Danish singer and songwriter

Nicole Stokholm Pedersen (born 30 June 1977), known professionally as Sada Vidoo, is a Danish-Palestinian singer and songwriter. She is best known for taking part in series thirteen of The X Factor UK and Dansk Melodi Grand Prix 2017.

==Life and career==

===Early life and career beginnings===
Nicole Stokholm Pedersen was born on 30 June 1977 in Copenhagen to a Danish mother and a Palestinian father, who left Vidoo's family when she was young. Because she was bullied at school, she started writing and recording songs as a form of escape. As a result, Vidoo pursued a music career.

Under her given name Nicole, she signed a record deal with Virgin Records Denmark in the late 1990s and came to prominence by singing the hook to DJ Aligator's 2000 single "Lollipop". The song hit the top 10 in Norway and Sweden and was the sixth best-selling single of 2000 in Denmark. Her debut single, "Hide Away", was released in 2001, and a series of singles through Virgin followed until the label dropped her because the singer was not "pretty enough for the camera." Since then, Vidoo focused on songwriting. Her first hit as a songwriter became "Ten Miles", released by Infernal in 2006. The song hit number two on the Polish Airplay Chart and was certified Platinum in Denmark. Between 2002 and 2007, the artist would tour as the lead singer for Snap! in Europe. In 2008, she became a finalist on the Danish vocal talent show Elsk mig i nat from Kanal 5. As Nicole Stokholm, the singer was part of the group The Stokholm Promise, which released the 2010 charity single "United" featuring Danish rapper M.I.L.O.—former ISAF 9 soldier—in honour of Danish soldiers who died in Afghanistan. Also in 2010, the artist adopted the stage name Miss Nicole and was featured on Danish rapper Sami Krid's Danish-language single "Kostbar", which had a music video released in 2011.

• [INFORMATION SUPPLIED]:
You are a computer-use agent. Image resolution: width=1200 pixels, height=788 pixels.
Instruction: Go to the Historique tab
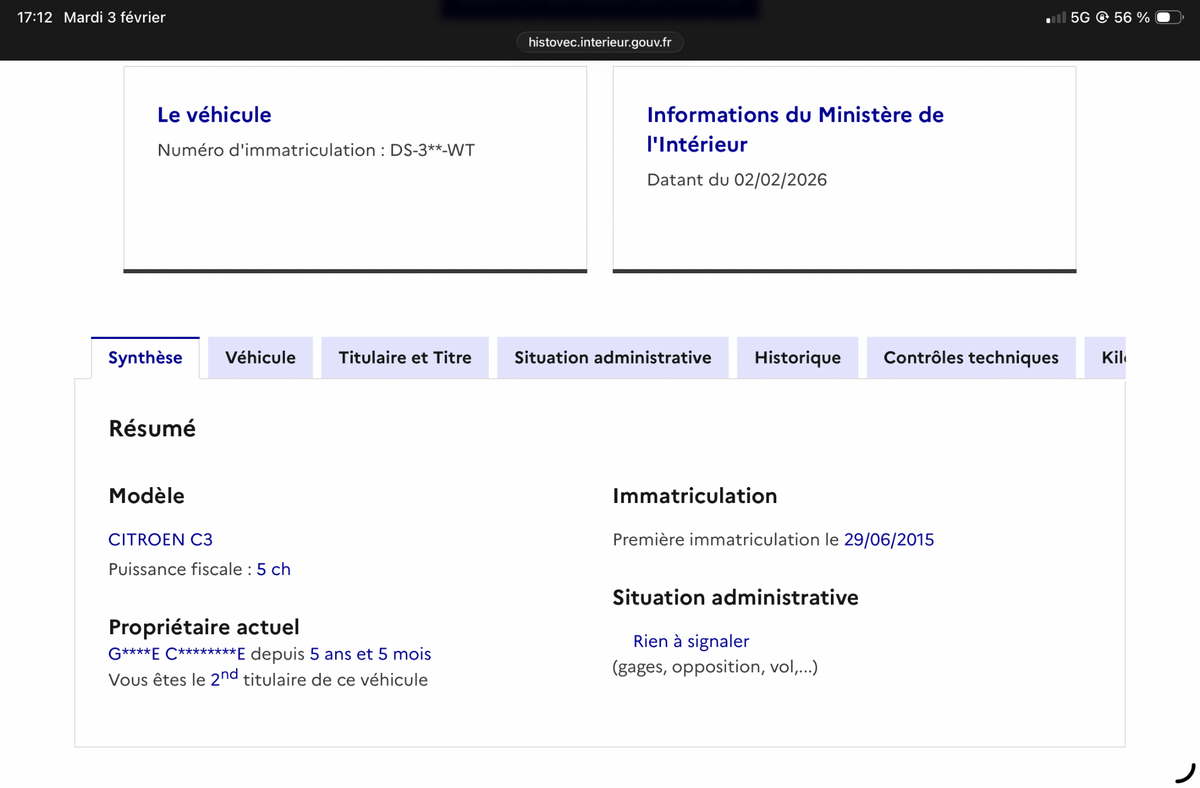click(797, 358)
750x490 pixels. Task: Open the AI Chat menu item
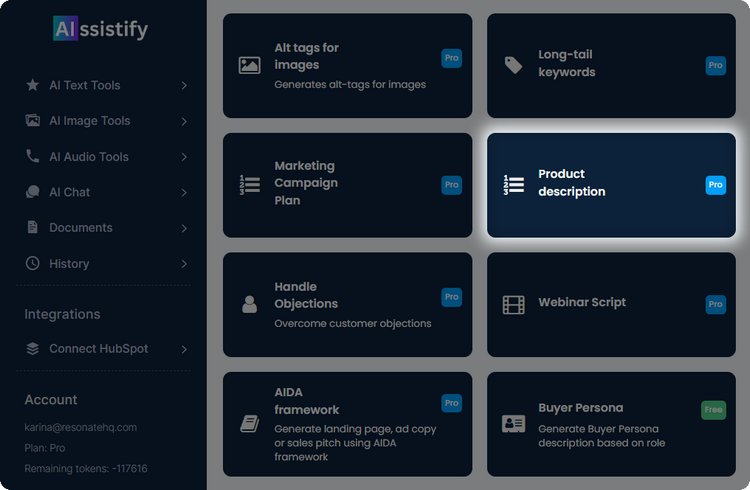[70, 192]
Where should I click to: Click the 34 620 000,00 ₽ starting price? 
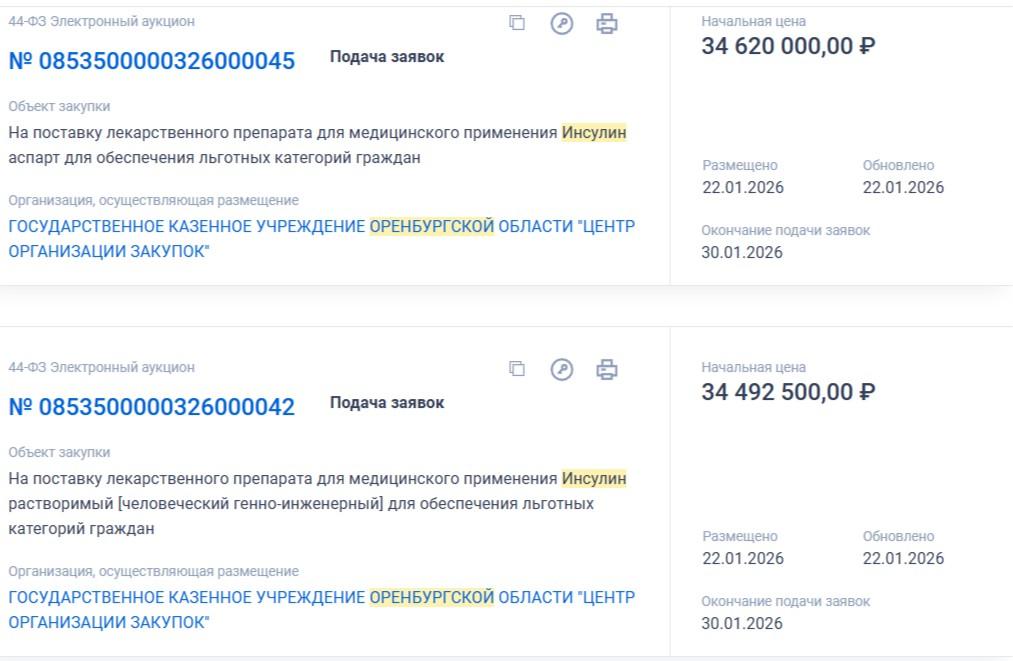pos(788,46)
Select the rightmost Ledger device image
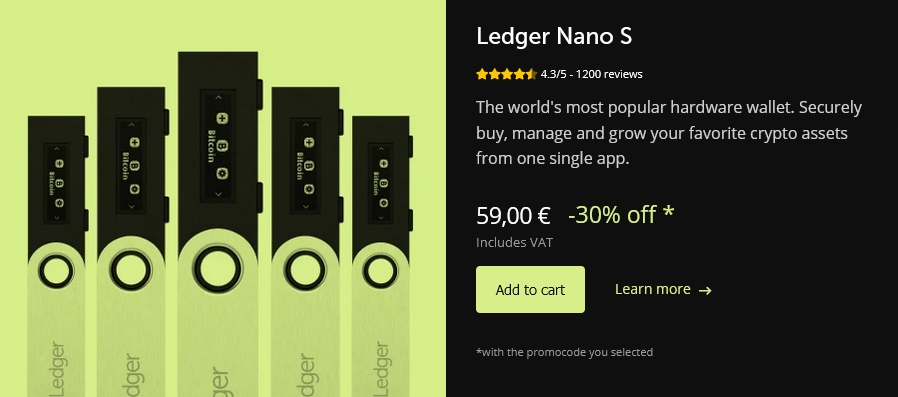Viewport: 898px width, 397px height. [382, 256]
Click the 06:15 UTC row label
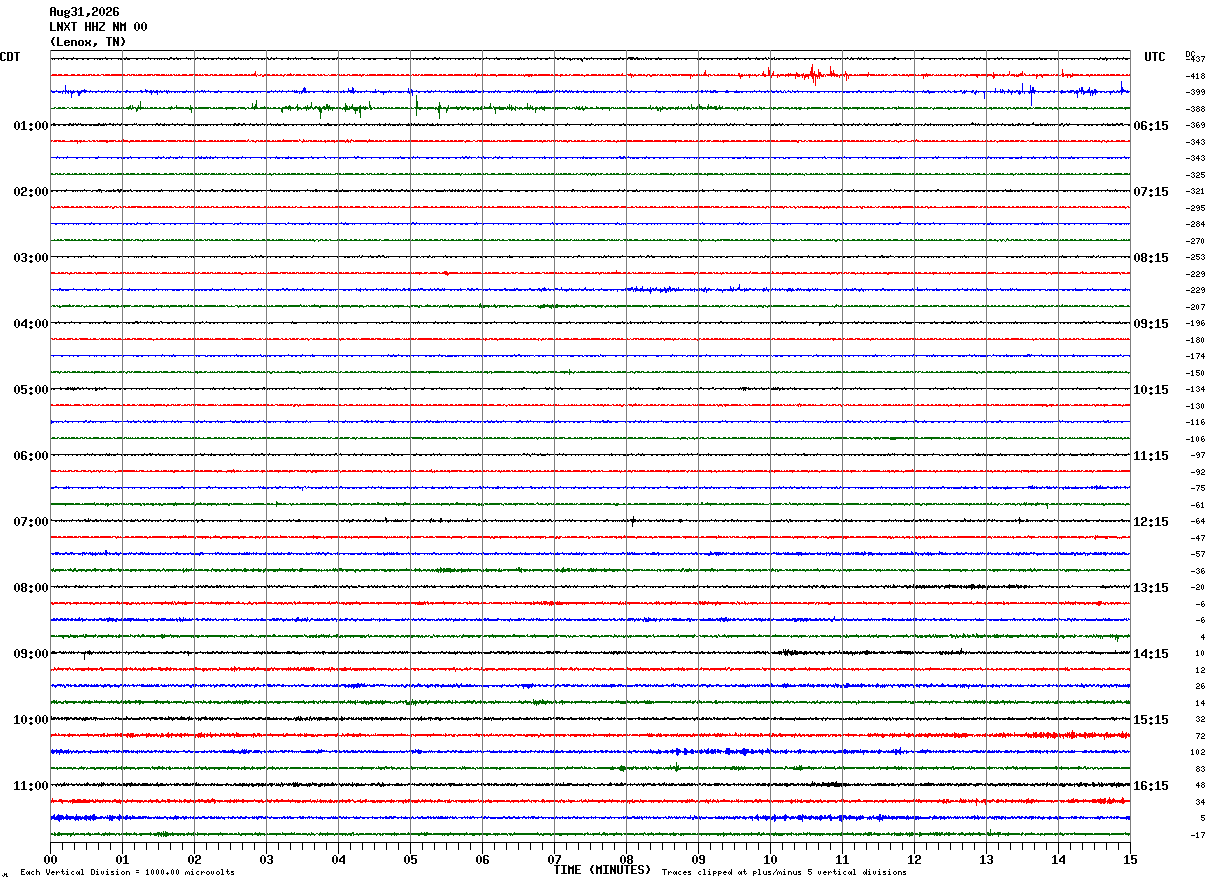The height and width of the screenshot is (886, 1210). [1151, 126]
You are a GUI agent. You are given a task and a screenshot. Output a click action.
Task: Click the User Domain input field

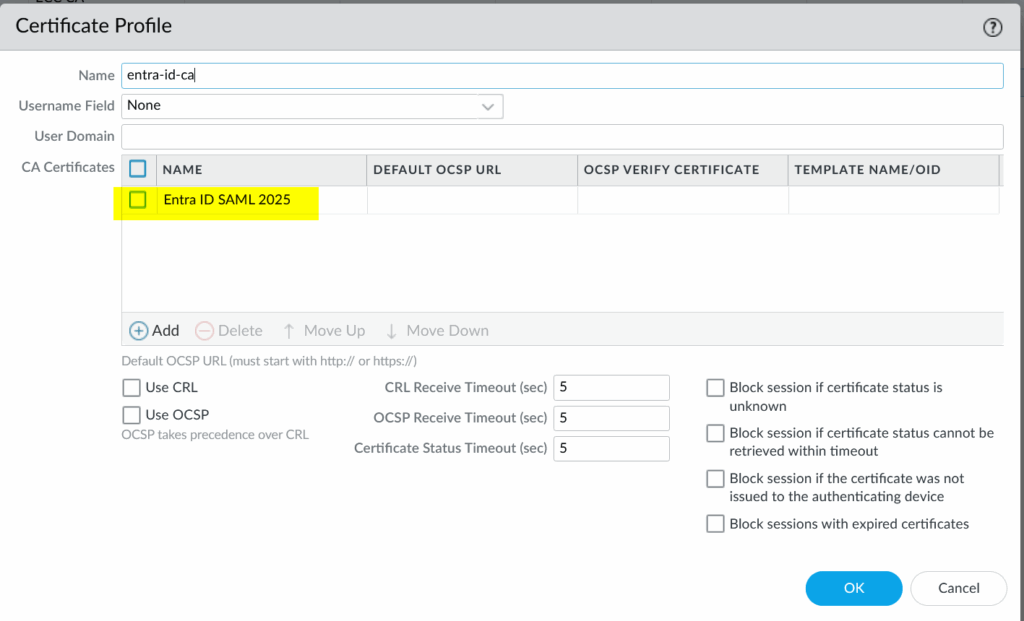tap(562, 136)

• [WHAT YOU NEED TO DO]:
Decide whether each statement agrees with the Sada Vidoo biography above. For each, answer yes or no and quote the deciding words of the biography.
(a) She was born in Copenhagen.
(b) Her debut single was "Lollipop".
(c) "Ten Miles" was certified Gold in Denmark.

• [ANSWER FOR THE TASK]:
(a) Yes: "was born on 30 June 1977 in Copenhagen"
(b) No: "Her debut single, "Hide Away", was released in 2001"
(c) No: "was certified Platinum in Denmark"